石墨烯量子点防治骨质疏松的应用转让专利
申请号 : CN201610118196.3
文献号 : CN105726570B
文献日 : 2018-11-23
发明人 : 罗阳 , 窦策 , 董世武 , 许建中
申请人 : 中国人民解放军第三军医大学第一附属医院
摘要 :
本发明公开了石墨烯量子点防治骨质疏松的应用,具体包括抑制破骨细胞前体细胞融合或分化成熟的应用,抗成熟破骨细胞噬骨能力的应用,抑制破骨细胞分化、融合或成熟相关基因表达中的应用,抑制破骨细胞TRAP酶活性的应用以及抑制破骨细胞前体细胞融合形成多核成熟破骨细胞的应用。有效剂量内石墨烯量子点浓度依赖性抑制RANKL诱导的BMMs细胞向破骨细胞的分化成熟、抑制RANKL诱导的BMMs细胞分化成熟的破骨细胞的噬骨能力、抑制破骨细胞的融合,另外,石墨烯量子点可以显著降低破骨细胞分化特异基因的表达,因此石墨烯量子点最终能够起到防治骨质疏松的作用,进而可以应用于骨质疏松的防治。
权利要求 :
1.石墨烯量子点在制备防治骨质疏松的药物中的应用;所述石墨烯量子点的使用量至少为1mg/kg体重。

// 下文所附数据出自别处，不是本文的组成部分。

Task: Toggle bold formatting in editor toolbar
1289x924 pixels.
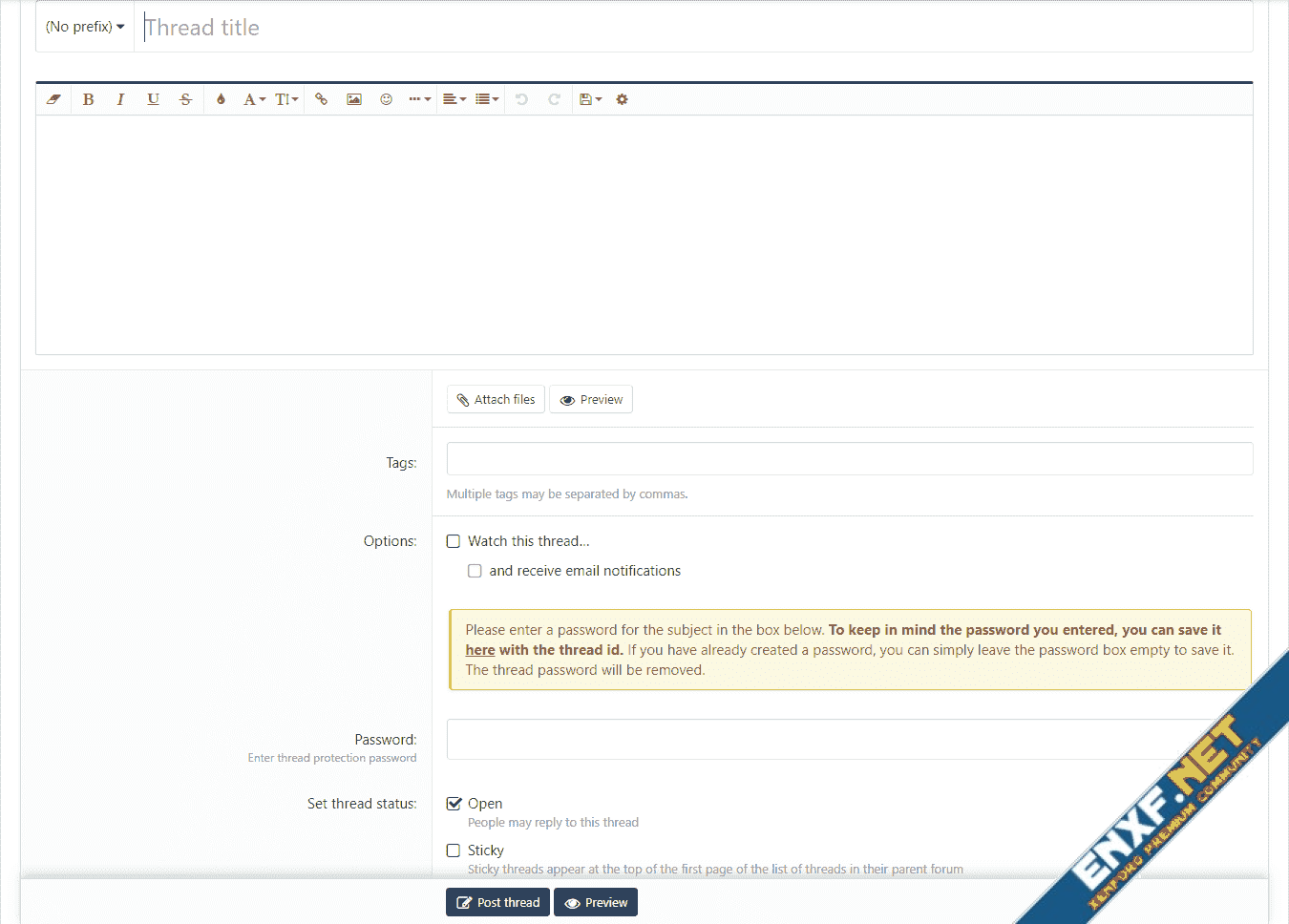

2.含石墨烯量子点的化合物在制备用于防治骨质疏松的药物中的应用。
3.石墨烯量子点在制备用于抑制破骨细胞前体细胞融合或分化成熟的药物中的应用。
4.石墨烯量子点在制备用于抗成熟破骨细胞噬骨能力的药物中的应用。
5.石墨烯量子点在制备用于抑制破骨细胞分化相关基因表达的药物中的应用,所述相关基因为Ctsk、c-fos、NFATc1或DC-STAMP。
6.石墨烯量子点在制备用于抑制破骨细胞TRAP酶活性的药物中的应用。
7.石墨烯量子点在制备抑制破骨细胞前体细胞融合形成多核成熟破骨细胞的药物中的应用。
说明书 :
石墨烯量子点防治骨质疏松的应用
技术领域
[0001] 本发明涉及骨质疏松的防治技术领域,具体涉及石墨烯量子点防治骨质疏松的应用。
背景技术
[0002] 骨质疏松症(osteoporosis,OP)是由全身骨量减少、骨密度降低为标志的全身性、进行性骨病。在OP患者中,骨矿密度(BMD)降低,骨微结构遭到破坏,蛋白量及种类均发生改变,容易导致骨折。该症在绝经后妇女和75岁以上老年人中极为常见,是威胁老年人健康和降低生活质量的重要因素。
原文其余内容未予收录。